From the very first paragraph, I knew that Lon would be disgusting and obnoxious. “His polo shirt doubled as a napkin, grease stains running perpendicular to the faded green stripes.  His microfiber slacks were creased in all the wrong places . . . The overblown pimp ran a hand over his scalp, dislodging flakes of dandruff.  Whether it was pomade or body oil alone that kept his hair in place, Enid couldn’t guess.”As the story progressed, he became something far worse. I was fascinated by his wickedness. Holding my hand, Lon guided me in a direction that I had never meant to go. He gets his comeuppance in the end, but this is merely my petty revenge on him for hijacking my story with such sinister ease. As I wrote those final paragraphs, I dreaded what he would inevitably inflict upon my protagonist. There was no happy alternative. This had to happen, and I felt sick to my stomach as I wrote, “and if you hit me again — if you move even a little, I am going to bounce your head on this floor until it splits like a melon — you hear me — and even that won’t stop me from fucking you.”
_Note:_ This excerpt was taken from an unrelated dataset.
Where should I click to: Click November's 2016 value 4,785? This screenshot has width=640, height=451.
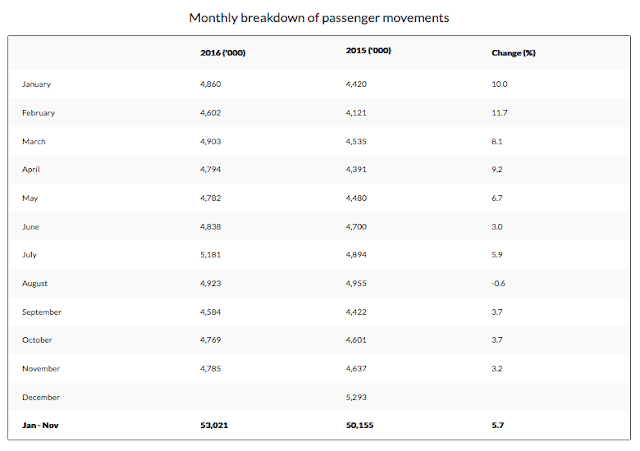(x=211, y=369)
I had never written a rape scene before. I don’t want to again, but I know that this green shirt is still in my closet. I wore it again a few months later when I wrote an unsettling story about child abuse. I’m looking at it now, feeling the fabric between my fingers, thinking about all of the awfulness in the world, inside of me, and feeling like if I can commit some portion of that to paper then maybe the most minuscule fraction of it will remain imprisoned there. So much of fiction depends upon the reader’s suspension of disbelief. The green shirt, on the other hand, is part of a reality that we desperately want to disbelieve, knowing all the while in the back of our minds that it is all too real and may even lurk in our own wardrobes.
[This is a revised version of my article, “Writing a Green Shirt,” originally posted on the Bedford Writer’s Group blog.]